Во внутреннем дворе временной резиденции Ра’шель Ке’наар, предоставленной людьми на время переговоров, было слишком спокойно.
Тишина лежала между аккуратными клумбами, чистыми дорожками и безупречно подстриженными деревьями, как плотное, тяжелое одеяло контроля. Здесь не было следов тревоги, страха или спешки — только порядок и идеальное, почти неестественное спокойствие. Каждое движение казалось слишком громким, каждый шаг — нарушением покоя. Воздух был искусственно очищенным, и в нем не чувствовалось ни дождя, ни пыли, ни дыма — только тонкий аромат свежести, выверенной до миллиграмма.
Нас встречали.
Двое — охранники, их движения были отточены до автоматизма, а лица лишены каких-либо эмоций, глаза — пустые, как у манекенов, но при этом невероятно бдительные, сканирующие пространство с холодной методичностью. Они не просто стояли — они занимали позиции, блокируя возможные пути отступления, не оставляя ни единого шанса на непредусмотренное развитие событий.

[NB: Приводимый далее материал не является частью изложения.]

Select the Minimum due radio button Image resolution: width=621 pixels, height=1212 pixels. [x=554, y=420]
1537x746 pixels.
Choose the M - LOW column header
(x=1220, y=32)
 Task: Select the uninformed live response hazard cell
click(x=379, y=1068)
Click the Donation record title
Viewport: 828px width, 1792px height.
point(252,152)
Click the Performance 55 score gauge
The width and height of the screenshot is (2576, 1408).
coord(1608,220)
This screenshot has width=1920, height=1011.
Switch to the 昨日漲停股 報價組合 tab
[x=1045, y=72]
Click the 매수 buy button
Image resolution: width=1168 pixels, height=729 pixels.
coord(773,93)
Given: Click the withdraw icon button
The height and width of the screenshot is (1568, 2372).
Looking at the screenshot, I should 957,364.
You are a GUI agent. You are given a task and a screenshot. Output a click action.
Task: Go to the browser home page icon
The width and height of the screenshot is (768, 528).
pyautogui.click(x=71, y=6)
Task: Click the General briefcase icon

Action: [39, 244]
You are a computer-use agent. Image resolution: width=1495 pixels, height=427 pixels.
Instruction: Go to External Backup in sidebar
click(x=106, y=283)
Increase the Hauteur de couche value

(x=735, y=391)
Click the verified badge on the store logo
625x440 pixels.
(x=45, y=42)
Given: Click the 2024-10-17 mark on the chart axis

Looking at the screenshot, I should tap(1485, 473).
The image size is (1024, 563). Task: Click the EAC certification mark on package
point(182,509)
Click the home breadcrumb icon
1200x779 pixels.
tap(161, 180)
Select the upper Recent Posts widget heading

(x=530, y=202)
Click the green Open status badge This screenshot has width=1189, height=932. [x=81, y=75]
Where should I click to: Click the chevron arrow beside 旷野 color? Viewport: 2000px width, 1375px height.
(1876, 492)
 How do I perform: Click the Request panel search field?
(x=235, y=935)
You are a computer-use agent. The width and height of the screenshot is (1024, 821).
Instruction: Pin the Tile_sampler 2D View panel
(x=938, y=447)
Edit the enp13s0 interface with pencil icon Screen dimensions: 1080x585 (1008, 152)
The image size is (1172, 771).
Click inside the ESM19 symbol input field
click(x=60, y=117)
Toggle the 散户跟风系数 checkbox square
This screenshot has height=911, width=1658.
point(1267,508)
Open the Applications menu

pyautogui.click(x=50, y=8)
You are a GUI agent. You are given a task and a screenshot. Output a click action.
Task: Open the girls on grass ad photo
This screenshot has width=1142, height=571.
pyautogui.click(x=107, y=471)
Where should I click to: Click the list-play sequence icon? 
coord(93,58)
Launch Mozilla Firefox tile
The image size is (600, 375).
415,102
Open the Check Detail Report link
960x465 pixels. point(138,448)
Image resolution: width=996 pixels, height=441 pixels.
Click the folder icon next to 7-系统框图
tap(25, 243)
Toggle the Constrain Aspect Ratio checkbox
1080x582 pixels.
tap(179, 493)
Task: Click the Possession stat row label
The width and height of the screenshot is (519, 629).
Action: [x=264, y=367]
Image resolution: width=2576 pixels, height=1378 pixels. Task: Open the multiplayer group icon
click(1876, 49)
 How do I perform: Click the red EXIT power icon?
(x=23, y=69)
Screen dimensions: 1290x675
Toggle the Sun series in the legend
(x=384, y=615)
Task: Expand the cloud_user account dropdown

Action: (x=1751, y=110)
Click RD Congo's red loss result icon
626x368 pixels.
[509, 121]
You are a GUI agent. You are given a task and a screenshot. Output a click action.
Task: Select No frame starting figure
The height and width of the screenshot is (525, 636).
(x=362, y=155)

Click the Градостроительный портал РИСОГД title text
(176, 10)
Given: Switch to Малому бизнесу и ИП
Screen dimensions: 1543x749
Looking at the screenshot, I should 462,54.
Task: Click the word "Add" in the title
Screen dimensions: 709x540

Третий — медик, с бледным, почти прозрачным лицом, на котором лежала печать усталости, но не физической, а какой-то внутренней, будто он слишком долго существовал в этом мире правил и протоколов. В его руках — планшет, экран которого мерцал холодным светом, уже открывая мое досье, мои показатели, мою историю, разложенную на цифры и графики.
Позади них — координатор, женщина с пронзительным, напряженным взглядом. Она смотрела не на нас, а сквозь нас, оценивая, как бы наметить на сетке координат наши места, значимость, пригодность к возвращению в систему. Мы были для нее задачами. Отметками. Переменными в формуле.
А потом из-за их спин, будто из другого слоя пространства, вынырнула она.
Ра’шель Ке’наар. Моя мать.
Ее походка была бесшумной, плавной, словно она не касалась земли, а скользила над ней, сохраняя дистанцию даже с окружающим пространством. Высокая, прямая, с безупречной осанкой, она казалась высеченной из мрамора — холодной, совершенной и неуязвимой. Ее светлые глаза, лишенные какого-либо тепла, остановились на мне, и в них не было ни волнения, ни беспокойства, только та же неизменная, выверенная до миллиметра сдержанность, которая всегда отделяла ее от всего эмоционального.
— Мойра.
Мое имя прозвучало четко, ровно, без интонационных колебаний, но в тот момент, когда оно сорвалось с ее губ, я уловила что-то едва заметное.
Не дрожь в голосе. Не изменение выражения. Взгляд. Всего на миг. Всего на долю секунды в нем мелькнуло что-то, что не должно было там быть — облегчение.
Но оно исчезло так же быстро, как и появилось, стертое привычной маской бесстрастия.
— Пойдем. Тебя проверят. Приведут в порядок. Остальное — позже.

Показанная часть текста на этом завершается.